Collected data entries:
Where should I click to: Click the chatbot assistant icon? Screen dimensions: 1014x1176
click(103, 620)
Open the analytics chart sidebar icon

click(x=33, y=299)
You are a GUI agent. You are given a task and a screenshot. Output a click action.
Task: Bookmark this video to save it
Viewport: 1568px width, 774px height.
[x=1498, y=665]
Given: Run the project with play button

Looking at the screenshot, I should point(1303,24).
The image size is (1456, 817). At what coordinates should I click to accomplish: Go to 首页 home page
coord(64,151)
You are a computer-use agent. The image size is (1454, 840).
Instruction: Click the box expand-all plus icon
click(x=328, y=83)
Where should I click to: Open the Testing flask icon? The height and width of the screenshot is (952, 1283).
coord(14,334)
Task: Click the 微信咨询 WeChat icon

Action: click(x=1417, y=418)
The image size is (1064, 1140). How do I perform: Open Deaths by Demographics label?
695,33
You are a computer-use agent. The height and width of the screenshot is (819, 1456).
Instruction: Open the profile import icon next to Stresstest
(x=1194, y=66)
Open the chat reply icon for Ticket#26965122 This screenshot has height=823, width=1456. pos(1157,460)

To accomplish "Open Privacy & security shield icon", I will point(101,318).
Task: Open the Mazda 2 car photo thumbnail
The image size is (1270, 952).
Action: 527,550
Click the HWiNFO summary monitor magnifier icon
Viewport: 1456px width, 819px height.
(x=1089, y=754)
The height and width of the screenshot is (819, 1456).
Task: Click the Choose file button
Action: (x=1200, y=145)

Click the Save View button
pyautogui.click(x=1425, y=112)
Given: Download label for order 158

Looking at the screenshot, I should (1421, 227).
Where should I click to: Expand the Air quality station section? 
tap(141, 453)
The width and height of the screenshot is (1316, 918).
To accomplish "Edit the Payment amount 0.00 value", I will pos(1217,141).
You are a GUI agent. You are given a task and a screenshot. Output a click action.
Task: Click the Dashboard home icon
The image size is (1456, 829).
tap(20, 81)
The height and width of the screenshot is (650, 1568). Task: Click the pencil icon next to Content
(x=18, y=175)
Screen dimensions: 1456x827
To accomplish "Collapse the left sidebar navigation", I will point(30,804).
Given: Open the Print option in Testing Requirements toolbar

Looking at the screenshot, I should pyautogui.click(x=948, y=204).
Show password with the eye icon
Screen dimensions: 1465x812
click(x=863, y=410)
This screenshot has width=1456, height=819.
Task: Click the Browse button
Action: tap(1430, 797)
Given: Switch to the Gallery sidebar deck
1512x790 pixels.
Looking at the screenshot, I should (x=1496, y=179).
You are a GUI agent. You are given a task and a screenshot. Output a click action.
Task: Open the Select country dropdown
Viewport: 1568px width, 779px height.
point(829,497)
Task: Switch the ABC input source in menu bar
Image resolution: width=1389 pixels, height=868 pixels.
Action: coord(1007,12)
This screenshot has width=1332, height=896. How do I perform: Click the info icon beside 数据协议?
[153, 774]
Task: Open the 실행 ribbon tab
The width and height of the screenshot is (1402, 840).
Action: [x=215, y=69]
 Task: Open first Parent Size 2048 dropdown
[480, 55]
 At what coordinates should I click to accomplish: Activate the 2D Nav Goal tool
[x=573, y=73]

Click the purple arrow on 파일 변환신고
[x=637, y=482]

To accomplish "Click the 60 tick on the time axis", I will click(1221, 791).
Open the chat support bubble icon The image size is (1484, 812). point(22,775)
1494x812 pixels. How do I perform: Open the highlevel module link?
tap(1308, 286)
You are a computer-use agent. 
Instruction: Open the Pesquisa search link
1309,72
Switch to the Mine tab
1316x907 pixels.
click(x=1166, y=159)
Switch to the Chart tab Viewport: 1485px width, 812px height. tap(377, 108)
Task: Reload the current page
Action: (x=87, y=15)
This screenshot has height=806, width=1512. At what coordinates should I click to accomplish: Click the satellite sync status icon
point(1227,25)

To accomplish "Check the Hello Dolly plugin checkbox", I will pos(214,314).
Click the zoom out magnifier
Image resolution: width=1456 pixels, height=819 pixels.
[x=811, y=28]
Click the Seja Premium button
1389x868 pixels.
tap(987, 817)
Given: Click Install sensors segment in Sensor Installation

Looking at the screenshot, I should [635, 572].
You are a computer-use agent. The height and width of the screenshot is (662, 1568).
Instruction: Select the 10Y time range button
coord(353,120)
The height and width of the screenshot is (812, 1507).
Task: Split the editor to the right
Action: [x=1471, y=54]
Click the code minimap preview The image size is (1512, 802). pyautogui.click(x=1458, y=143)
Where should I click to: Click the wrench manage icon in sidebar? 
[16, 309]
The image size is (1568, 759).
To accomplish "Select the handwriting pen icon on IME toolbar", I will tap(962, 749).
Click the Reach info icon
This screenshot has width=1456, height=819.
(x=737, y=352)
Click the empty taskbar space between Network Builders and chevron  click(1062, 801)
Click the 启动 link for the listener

WHAT THE TASK ASKS:
Search the data above for lines holding "computer" and copy each of them.

ANSWER TO THIS TASK:
You are a computer-use agent. The image size is (1454, 840).
You are a computer-use agent. The height and width of the screenshot is (819, 1456).
You are a computer-use agent. 
You are a computer-use agent. The height and width of the screenshot is (662, 1568).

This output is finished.